The order observed that generally, when one of the plural judges comprising a bench makes a normative statement regarding the same fact matrix as the other partner judges, such a statement ought to be treated as a monolith representing the entire bench, unless the partner judge/s make an observation with her higher precedential value. In the Karla casesupra the bench comprised of three judges, where one judgement is rendered by two judges and the other by one judge, it is observed that the judgement pronounced separate from the two-partner judges is not inconsistent, thus there is no repugnancy between the set of judgements.

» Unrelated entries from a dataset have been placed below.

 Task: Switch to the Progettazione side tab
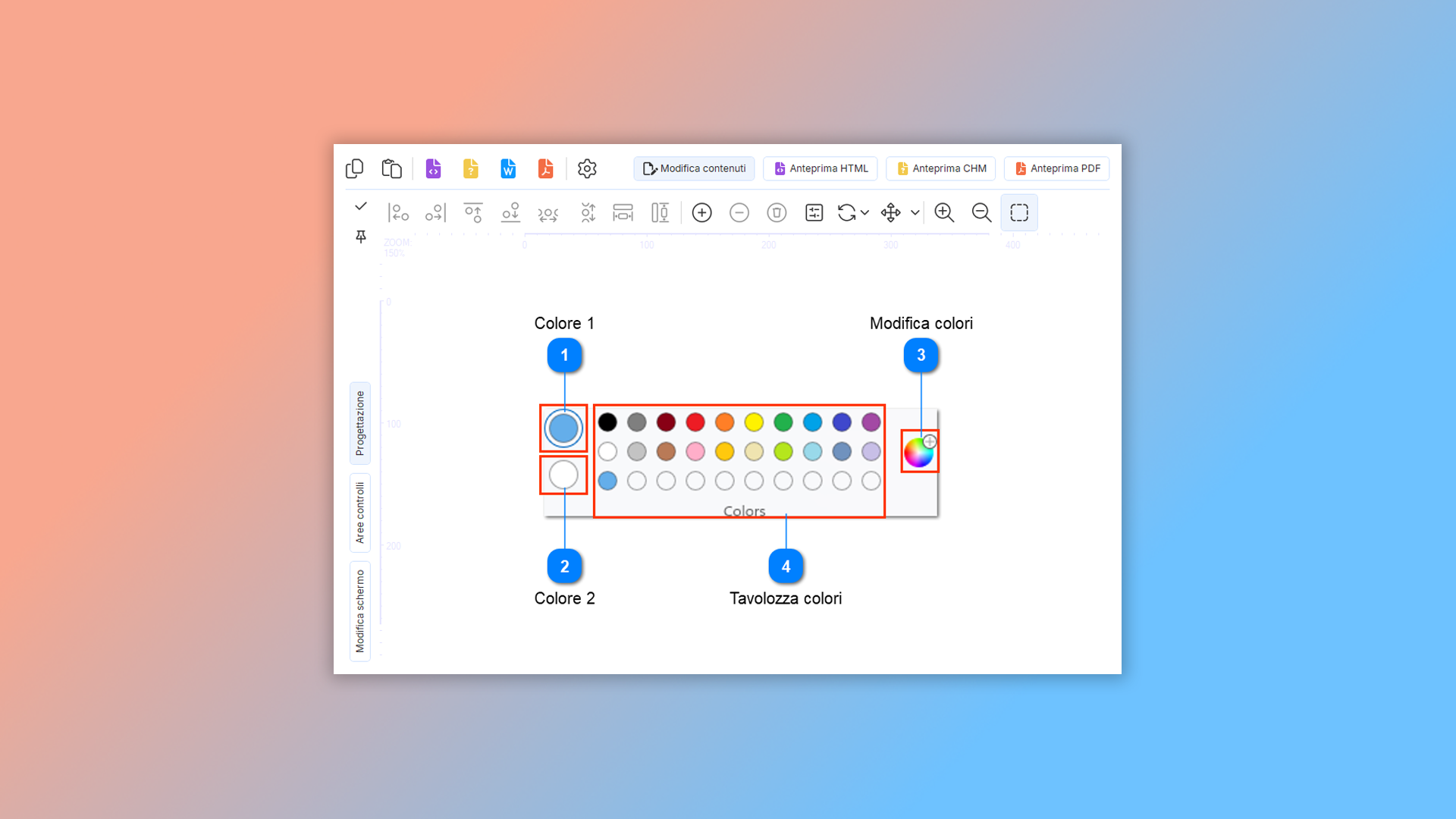[360, 423]
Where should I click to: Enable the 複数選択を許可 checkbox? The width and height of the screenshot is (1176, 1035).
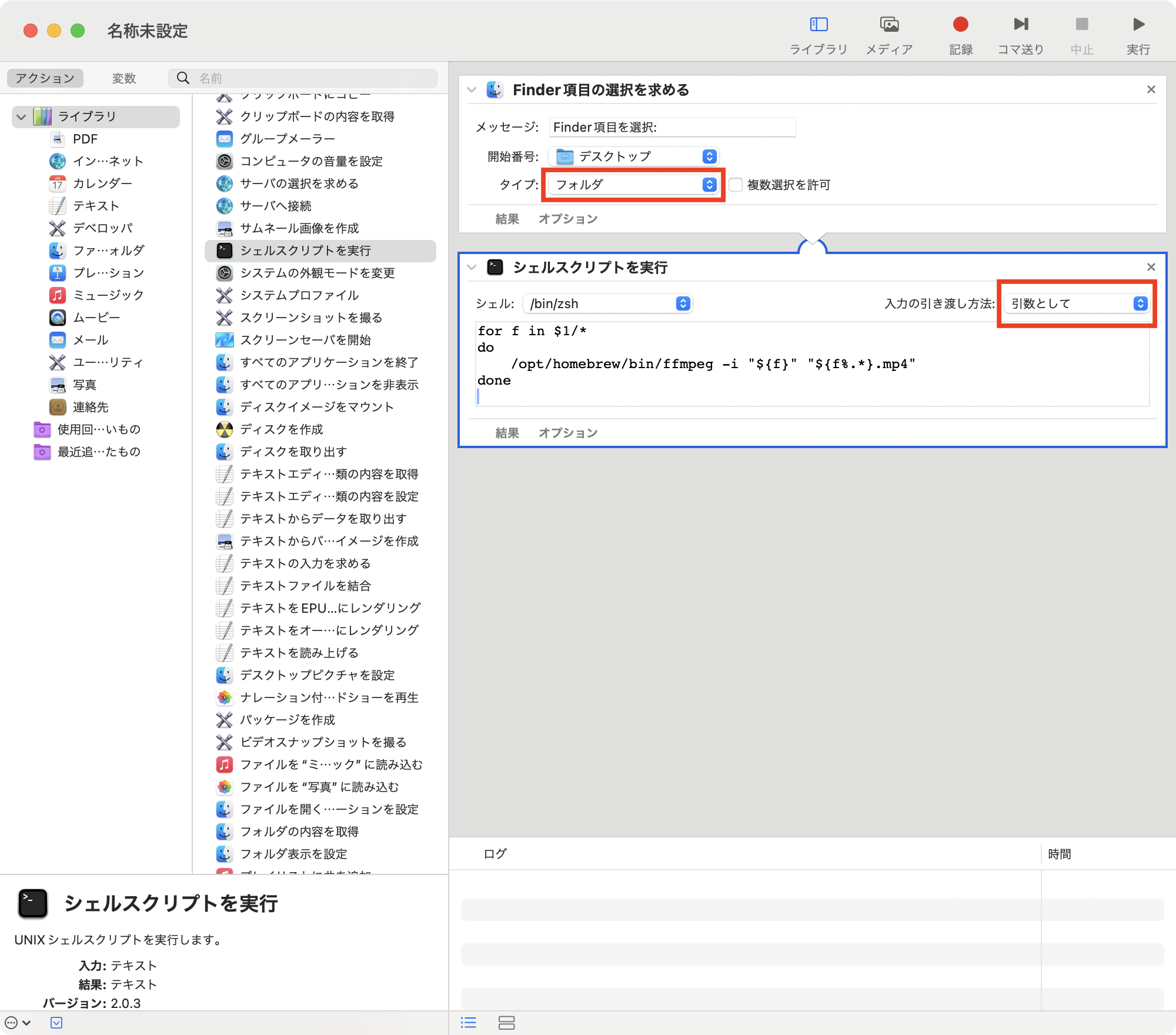(x=734, y=185)
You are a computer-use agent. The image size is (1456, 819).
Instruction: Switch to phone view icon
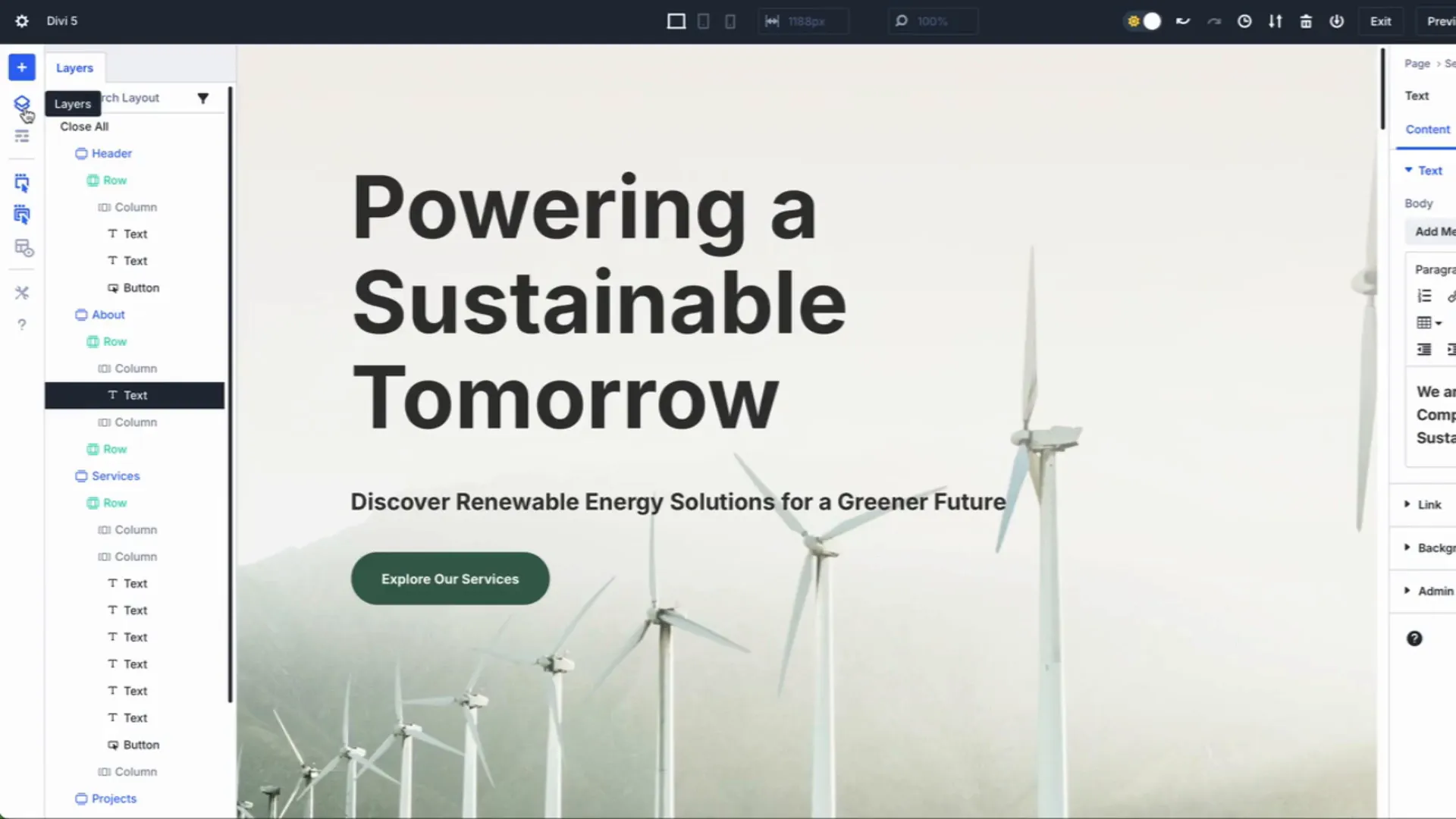(730, 21)
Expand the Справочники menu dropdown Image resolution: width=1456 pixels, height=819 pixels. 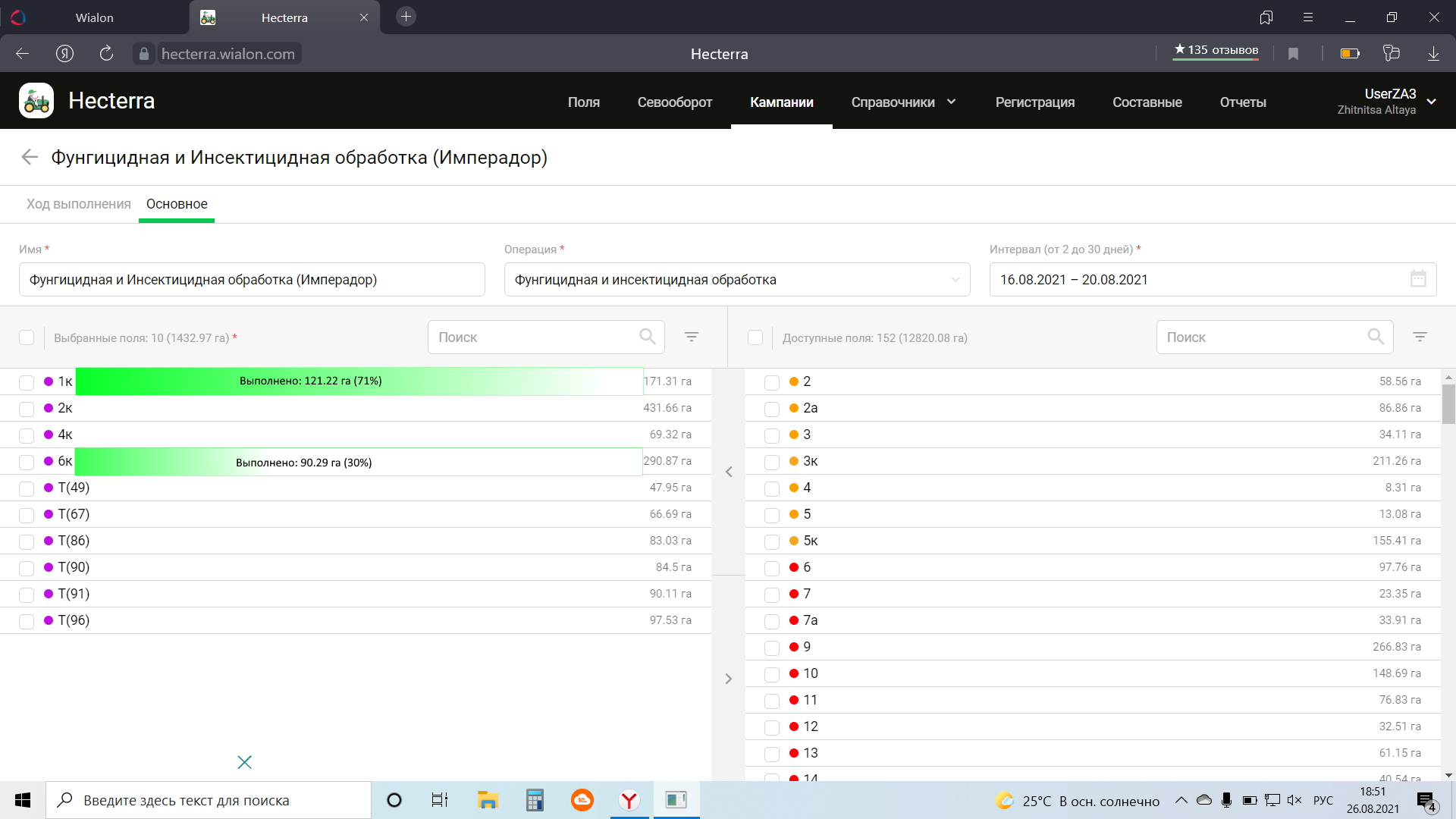pyautogui.click(x=902, y=102)
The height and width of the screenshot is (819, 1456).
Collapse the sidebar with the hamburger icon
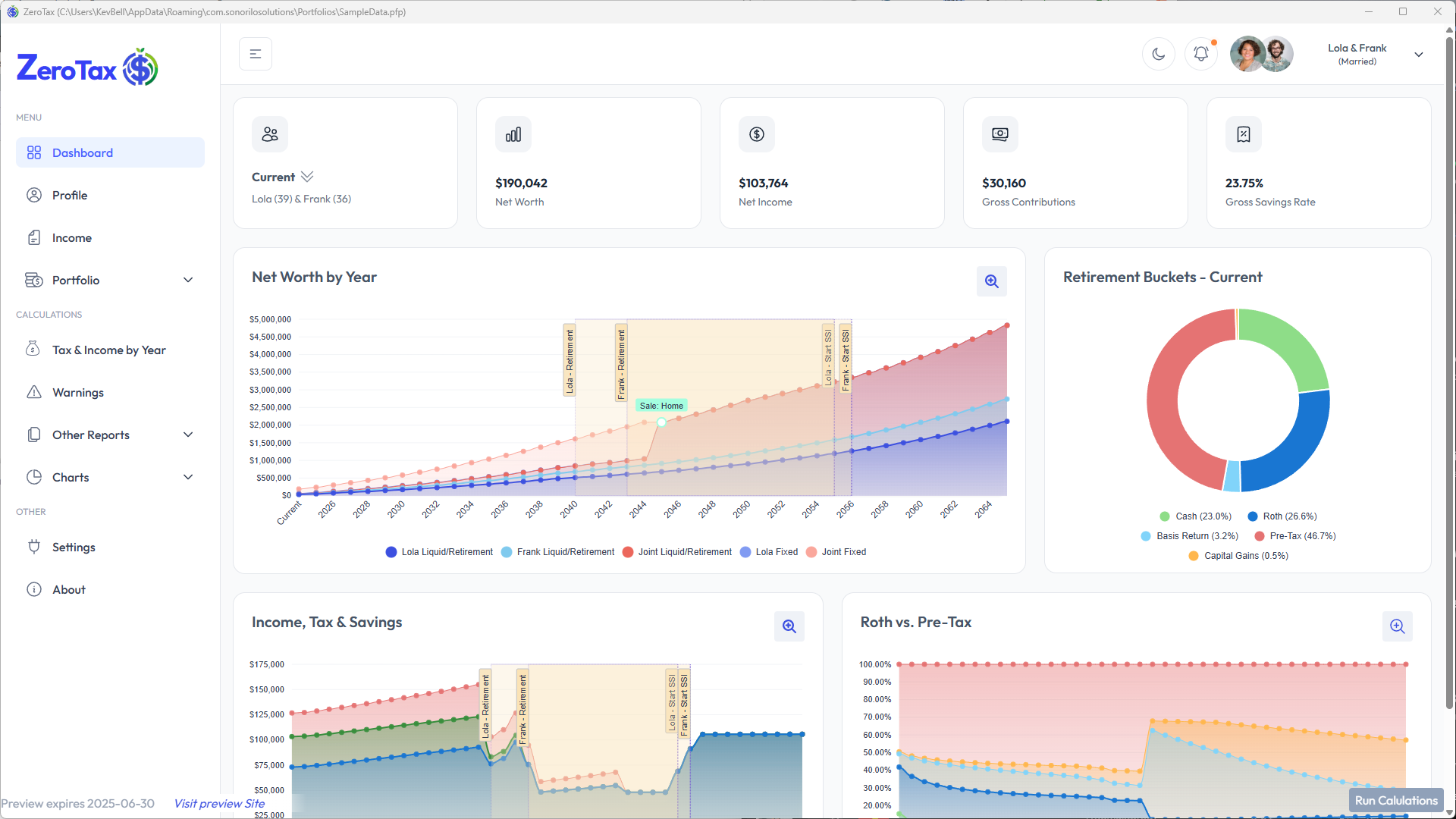256,54
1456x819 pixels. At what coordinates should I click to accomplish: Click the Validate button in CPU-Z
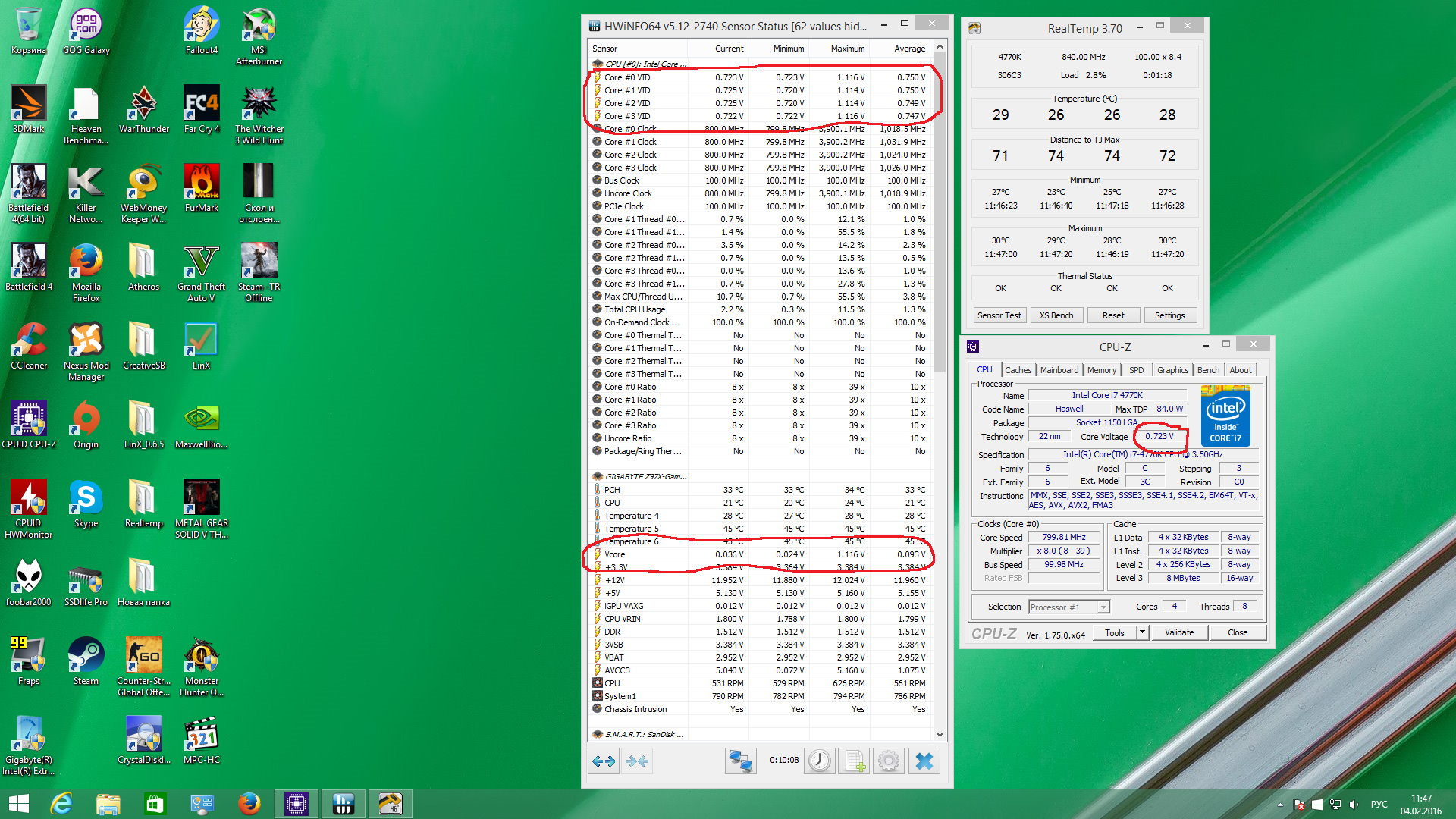pos(1178,632)
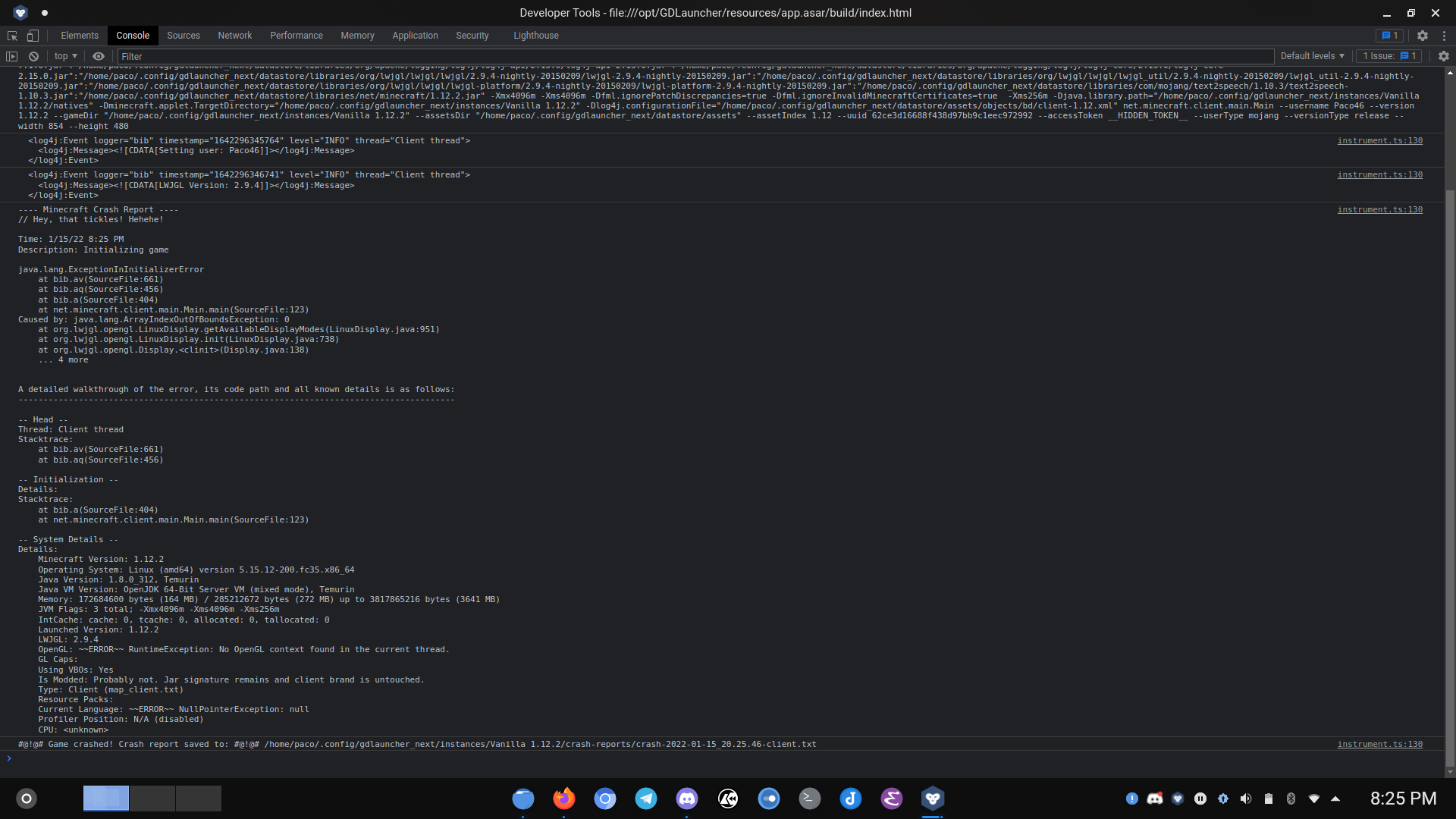The height and width of the screenshot is (819, 1456).
Task: Switch to the Network tab
Action: click(x=234, y=36)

The order also observed that prescription of the period of limitation for claiming legal remedies is ordinarily prerogative of the legislature, whereas the grounds for 'delay & latches' is a matter of discretion inhering the courts. However, no court or authority has discretion to entertain the claim for the grant if the prescribed limitation period lapses as per sec. 3 (1) of the Limitation Act, 1963.
The Court holds discretion to grant leave for the amendment of Written Statement even belatedly, provided that leave to amend is submitted within the statutory period of limitation, whereby the counterclaim shall be considered as a suit by fiction of law. However, leave may be denied inter alia on the grounds of 'delay & latches' despite the period of limitation not having lapsed.
In case of an amendment to Written Statement through a time-barred counterclaim, no leave can be granted as per sec. 3(1) r/w 3(2)(b)(ii) of the Limitation Act. A time-barred counterclaim cannot be claimed even if there is no 'delay & latches' in submitting the application for amendment of pleadings.
The Court also observed that sec. 3 (1) r/w 3 (2)(b)(ii) of the Limitation Act excludes the invocation of 'doctrine of relation back' while considering an amendment application under Order VI Rule 17 of the Code for introducing a counterclaim to a Written Statement; the said doctrine does not side with the respondent due to the mandatory prescription of a specific limitation period for filing the suit as per the said Act. The petitioner's counsel also relies on the decision of the Kerala High Court in Sabhari Syndicate v. Catholic Syrian Banking Ltd., stating that a plea for a counterclaim cannot be superadded by the respondent despite including all grounds in the Written Statement once the same has become time-barred, since the law of limitation bounds the remedy and not the grounds on which it has been laid.
As per the aforementioned facts and contentions, the Writ (of Certiorari) Petition filed by the petitioner succeeded, seeking leave to amend the Written Statement for introducing the counterclaim by the respondent.